> **Activity**: Locate all lines in the data below that hold "height" and show them.

> **Provided data**:
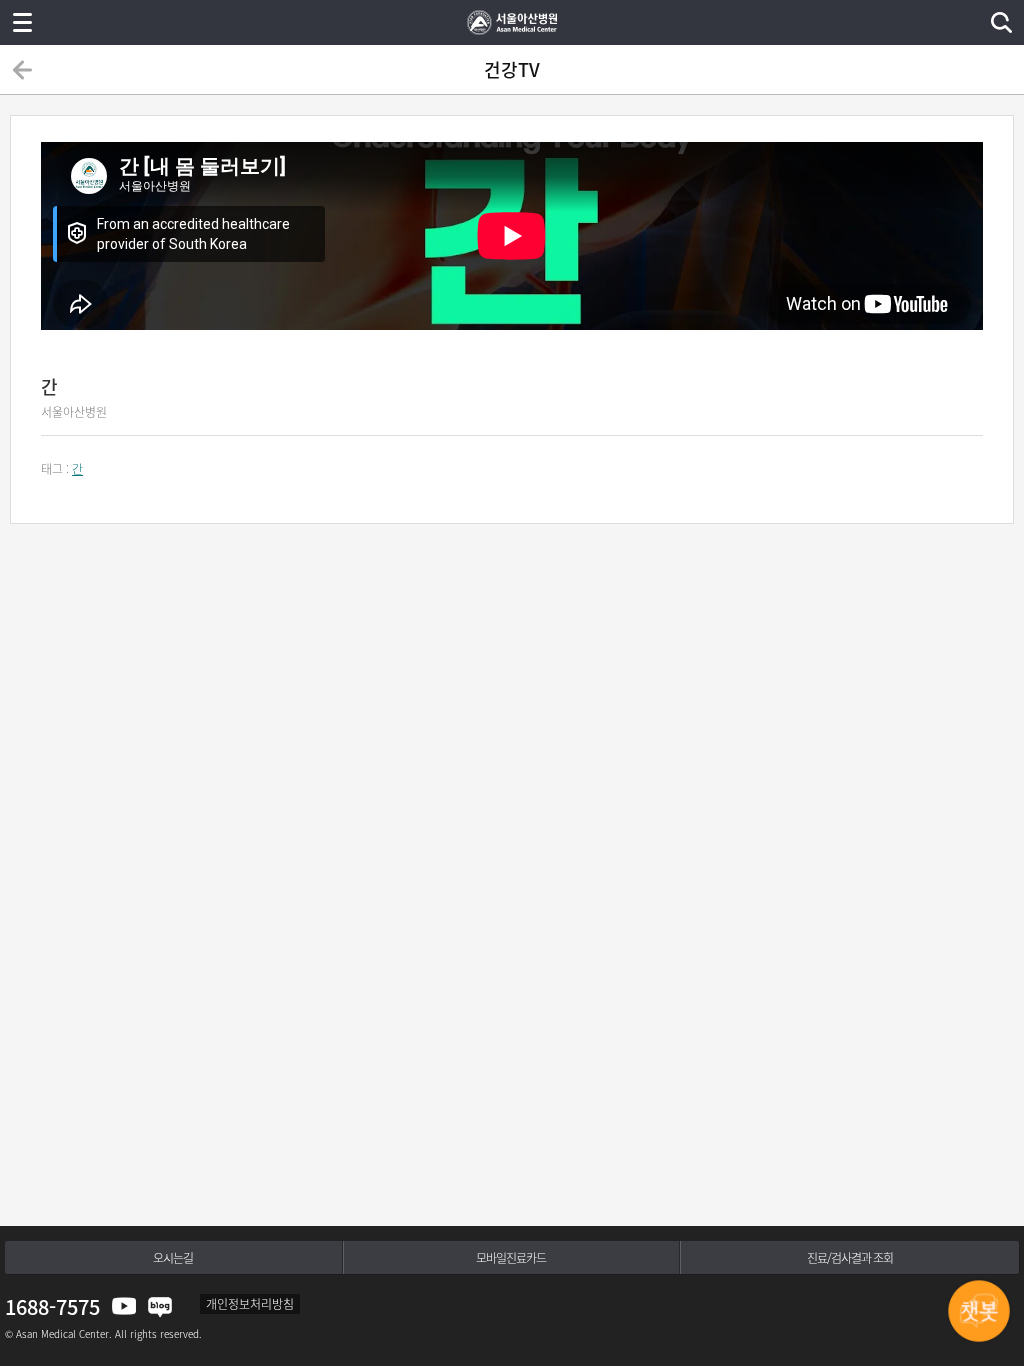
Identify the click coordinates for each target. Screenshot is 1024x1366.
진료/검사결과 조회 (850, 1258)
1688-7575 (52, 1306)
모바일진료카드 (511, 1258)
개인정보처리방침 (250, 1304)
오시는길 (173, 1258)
---
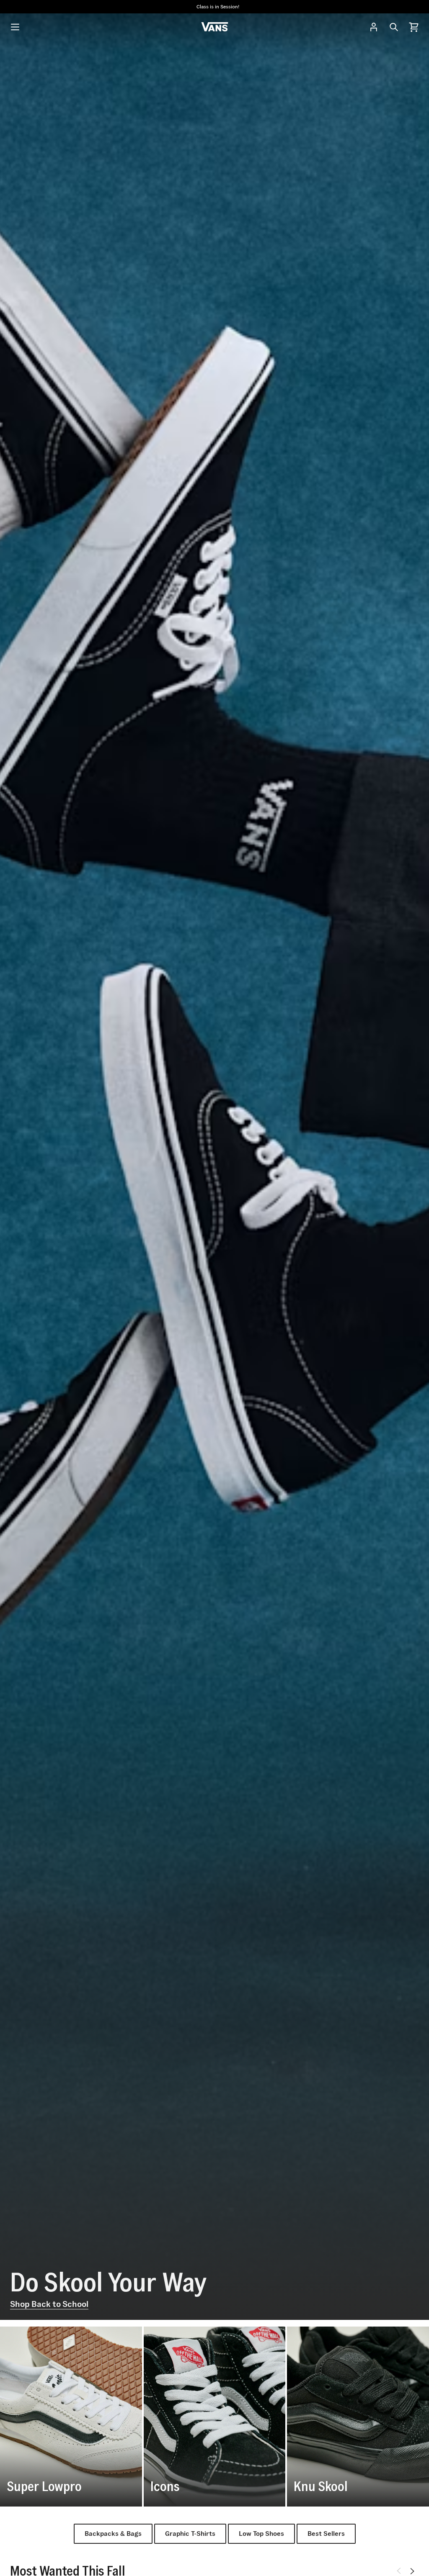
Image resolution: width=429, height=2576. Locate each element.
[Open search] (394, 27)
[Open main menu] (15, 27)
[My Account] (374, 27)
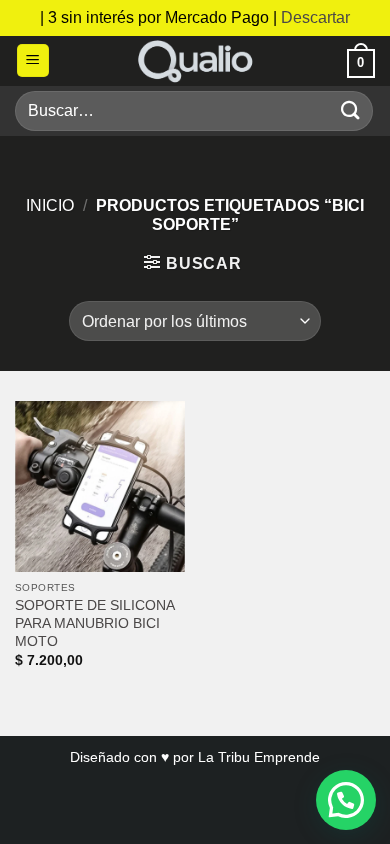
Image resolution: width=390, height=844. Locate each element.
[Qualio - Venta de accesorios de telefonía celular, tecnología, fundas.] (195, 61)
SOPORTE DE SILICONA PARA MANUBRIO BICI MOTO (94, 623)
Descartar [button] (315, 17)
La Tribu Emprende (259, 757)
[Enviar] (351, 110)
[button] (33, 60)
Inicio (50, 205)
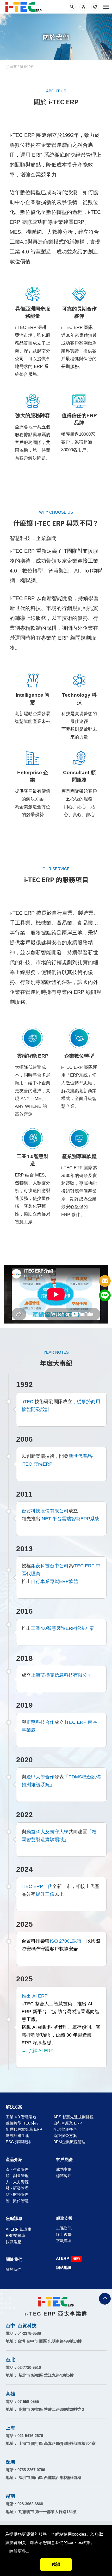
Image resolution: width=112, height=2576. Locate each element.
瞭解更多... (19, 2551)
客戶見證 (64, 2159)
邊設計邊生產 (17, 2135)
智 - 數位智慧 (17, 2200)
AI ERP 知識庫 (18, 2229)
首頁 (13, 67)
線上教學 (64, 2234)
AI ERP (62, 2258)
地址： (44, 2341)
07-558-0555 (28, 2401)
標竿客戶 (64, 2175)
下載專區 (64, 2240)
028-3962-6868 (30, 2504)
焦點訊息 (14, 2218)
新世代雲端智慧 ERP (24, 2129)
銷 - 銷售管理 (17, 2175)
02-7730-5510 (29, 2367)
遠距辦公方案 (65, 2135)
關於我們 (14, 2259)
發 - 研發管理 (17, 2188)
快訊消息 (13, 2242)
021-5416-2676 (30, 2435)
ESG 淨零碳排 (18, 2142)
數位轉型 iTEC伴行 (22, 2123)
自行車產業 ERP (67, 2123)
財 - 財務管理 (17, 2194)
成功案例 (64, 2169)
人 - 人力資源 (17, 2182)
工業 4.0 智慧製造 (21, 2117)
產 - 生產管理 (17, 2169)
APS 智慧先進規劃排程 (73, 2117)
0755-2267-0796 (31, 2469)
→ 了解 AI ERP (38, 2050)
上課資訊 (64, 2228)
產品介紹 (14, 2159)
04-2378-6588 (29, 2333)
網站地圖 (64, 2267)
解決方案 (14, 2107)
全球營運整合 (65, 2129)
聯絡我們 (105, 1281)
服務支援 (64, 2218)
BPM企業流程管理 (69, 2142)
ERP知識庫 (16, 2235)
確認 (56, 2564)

> **Answer**:
Image resolution: width=429, height=2576. Locate each element.
Image resolution: width=390, height=844. Locate each element.
Image resolution: width=112, height=2576. Locate each element.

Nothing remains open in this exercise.